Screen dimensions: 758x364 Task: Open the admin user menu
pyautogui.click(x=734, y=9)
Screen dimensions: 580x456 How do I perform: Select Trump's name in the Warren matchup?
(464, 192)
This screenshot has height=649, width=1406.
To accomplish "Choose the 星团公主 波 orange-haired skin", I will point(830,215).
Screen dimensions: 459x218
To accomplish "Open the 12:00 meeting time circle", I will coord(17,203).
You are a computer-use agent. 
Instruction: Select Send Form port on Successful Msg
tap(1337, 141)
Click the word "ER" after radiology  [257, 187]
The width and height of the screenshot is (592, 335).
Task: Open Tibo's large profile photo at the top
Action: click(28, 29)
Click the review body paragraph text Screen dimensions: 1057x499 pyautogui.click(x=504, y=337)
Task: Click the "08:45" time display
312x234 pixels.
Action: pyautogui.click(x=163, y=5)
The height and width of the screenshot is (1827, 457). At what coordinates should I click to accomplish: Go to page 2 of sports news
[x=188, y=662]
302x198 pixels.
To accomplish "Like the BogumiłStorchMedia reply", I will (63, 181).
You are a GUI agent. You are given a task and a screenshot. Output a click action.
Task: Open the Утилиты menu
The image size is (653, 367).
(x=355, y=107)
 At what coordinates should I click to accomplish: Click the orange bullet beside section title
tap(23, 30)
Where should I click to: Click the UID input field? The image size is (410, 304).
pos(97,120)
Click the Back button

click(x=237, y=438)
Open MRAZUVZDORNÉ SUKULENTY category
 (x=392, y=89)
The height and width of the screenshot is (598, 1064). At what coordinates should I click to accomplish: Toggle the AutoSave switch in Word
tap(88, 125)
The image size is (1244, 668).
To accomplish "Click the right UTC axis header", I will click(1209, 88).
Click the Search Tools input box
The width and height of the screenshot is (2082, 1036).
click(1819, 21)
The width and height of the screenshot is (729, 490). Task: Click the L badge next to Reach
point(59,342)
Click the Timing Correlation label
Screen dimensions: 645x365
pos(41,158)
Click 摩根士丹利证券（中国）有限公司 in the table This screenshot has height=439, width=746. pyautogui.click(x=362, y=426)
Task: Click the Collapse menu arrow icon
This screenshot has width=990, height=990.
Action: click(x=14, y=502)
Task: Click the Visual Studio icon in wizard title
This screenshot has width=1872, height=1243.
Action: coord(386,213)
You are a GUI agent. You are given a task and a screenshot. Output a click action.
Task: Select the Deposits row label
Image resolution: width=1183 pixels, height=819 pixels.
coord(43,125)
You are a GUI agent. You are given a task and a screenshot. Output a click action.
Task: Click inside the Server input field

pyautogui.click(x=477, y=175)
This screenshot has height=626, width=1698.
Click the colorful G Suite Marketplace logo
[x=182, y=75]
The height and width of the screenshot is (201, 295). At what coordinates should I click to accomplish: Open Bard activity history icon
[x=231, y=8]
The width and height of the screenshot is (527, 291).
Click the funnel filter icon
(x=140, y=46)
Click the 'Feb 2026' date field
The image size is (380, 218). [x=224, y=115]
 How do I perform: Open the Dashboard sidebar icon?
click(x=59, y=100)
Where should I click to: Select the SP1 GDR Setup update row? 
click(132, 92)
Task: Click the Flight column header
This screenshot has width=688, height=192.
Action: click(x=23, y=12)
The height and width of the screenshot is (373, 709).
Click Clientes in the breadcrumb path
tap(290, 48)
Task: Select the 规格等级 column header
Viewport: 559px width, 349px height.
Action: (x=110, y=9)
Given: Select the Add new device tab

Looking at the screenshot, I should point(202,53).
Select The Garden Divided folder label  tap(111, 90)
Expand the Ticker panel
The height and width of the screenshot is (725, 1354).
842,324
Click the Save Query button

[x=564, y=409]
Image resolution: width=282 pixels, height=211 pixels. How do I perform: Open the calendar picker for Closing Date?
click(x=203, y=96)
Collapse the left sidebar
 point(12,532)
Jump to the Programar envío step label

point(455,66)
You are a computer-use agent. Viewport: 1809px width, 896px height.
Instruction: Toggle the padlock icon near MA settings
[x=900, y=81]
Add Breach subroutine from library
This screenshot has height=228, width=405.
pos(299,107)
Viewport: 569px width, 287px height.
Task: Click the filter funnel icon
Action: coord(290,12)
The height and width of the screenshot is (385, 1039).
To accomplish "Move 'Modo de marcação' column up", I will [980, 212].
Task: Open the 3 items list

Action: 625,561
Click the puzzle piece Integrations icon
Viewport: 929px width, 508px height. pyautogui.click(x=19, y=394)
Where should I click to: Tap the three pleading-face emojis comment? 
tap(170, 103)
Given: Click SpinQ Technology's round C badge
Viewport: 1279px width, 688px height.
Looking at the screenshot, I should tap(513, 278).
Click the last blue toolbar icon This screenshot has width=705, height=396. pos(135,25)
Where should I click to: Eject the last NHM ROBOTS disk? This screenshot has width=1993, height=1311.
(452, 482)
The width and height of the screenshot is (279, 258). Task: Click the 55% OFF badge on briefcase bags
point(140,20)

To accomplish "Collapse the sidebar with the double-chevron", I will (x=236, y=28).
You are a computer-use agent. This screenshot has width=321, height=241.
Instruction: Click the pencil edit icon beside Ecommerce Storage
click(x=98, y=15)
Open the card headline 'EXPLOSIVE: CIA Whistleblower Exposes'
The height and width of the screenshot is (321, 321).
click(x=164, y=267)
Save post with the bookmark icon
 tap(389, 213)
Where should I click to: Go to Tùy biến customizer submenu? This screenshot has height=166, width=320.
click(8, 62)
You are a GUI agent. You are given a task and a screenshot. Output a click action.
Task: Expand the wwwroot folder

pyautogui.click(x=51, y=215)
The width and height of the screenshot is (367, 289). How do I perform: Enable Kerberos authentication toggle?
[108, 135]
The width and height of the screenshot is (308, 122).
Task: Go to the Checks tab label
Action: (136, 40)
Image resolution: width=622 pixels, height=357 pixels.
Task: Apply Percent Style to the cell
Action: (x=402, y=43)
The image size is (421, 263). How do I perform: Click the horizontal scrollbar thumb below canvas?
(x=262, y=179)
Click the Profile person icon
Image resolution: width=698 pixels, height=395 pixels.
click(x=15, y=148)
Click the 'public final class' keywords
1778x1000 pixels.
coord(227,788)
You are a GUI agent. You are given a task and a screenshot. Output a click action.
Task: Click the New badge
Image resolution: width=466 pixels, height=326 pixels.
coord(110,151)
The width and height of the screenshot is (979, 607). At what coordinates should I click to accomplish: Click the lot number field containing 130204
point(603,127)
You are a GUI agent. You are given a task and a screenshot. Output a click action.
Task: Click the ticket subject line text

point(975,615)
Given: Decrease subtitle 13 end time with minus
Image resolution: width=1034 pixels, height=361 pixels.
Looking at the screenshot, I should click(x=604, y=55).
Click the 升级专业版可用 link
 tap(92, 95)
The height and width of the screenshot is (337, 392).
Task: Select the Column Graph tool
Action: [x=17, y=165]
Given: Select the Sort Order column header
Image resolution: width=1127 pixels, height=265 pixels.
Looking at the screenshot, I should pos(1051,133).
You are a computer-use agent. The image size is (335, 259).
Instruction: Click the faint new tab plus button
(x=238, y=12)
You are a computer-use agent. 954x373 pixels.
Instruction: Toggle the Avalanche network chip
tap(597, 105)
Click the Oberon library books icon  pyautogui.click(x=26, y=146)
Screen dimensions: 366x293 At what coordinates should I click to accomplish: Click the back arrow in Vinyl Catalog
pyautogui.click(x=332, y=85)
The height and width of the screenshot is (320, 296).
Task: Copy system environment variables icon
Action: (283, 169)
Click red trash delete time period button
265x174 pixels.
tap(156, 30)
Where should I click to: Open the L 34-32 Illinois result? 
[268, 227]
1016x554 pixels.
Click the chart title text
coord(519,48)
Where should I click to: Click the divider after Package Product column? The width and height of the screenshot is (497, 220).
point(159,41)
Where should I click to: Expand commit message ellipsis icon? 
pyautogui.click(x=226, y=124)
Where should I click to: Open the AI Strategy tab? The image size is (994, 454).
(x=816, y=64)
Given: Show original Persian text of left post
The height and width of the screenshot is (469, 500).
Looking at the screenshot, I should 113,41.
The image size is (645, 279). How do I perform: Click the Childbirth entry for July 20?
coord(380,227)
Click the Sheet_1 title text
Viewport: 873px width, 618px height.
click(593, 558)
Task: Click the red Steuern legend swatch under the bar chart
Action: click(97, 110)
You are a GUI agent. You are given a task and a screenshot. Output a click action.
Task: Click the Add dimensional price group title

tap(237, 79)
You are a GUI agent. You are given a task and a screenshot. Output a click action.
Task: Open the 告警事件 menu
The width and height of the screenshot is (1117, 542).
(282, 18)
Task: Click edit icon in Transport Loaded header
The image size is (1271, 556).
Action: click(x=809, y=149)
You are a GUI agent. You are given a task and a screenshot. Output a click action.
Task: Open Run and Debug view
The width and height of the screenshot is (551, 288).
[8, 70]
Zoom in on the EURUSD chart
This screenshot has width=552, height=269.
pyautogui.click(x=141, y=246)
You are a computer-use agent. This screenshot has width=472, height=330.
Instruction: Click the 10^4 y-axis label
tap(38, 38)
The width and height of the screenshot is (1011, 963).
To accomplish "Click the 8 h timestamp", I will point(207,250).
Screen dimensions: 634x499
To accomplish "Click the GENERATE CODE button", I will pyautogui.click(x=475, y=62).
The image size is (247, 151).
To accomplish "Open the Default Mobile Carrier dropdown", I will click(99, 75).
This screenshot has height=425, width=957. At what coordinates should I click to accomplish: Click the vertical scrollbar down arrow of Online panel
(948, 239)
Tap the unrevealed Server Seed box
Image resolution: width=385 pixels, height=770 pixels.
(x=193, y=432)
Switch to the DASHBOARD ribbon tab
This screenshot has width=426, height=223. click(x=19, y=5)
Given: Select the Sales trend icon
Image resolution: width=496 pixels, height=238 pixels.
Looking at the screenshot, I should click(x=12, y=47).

◆ Given problem
Copy the records from the line with "The width and height of the screenshot is (527, 291)." to the line with "Action: click(x=23, y=12)", substituting "sieve" for "funnel" and changing nothing else.

◆ Answer for the task
The width and height of the screenshot is (527, 291).
Click the sieve filter icon
(x=140, y=46)
Click the 'Feb 2026' date field
The image size is (380, 218). [x=224, y=115]
 How do I perform: Open the Dashboard sidebar icon?
click(x=59, y=100)
Where should I click to: Select the SP1 GDR Setup update row? 
click(132, 92)
Task: Click the Flight column header
This screenshot has width=688, height=192.
Action: click(x=23, y=12)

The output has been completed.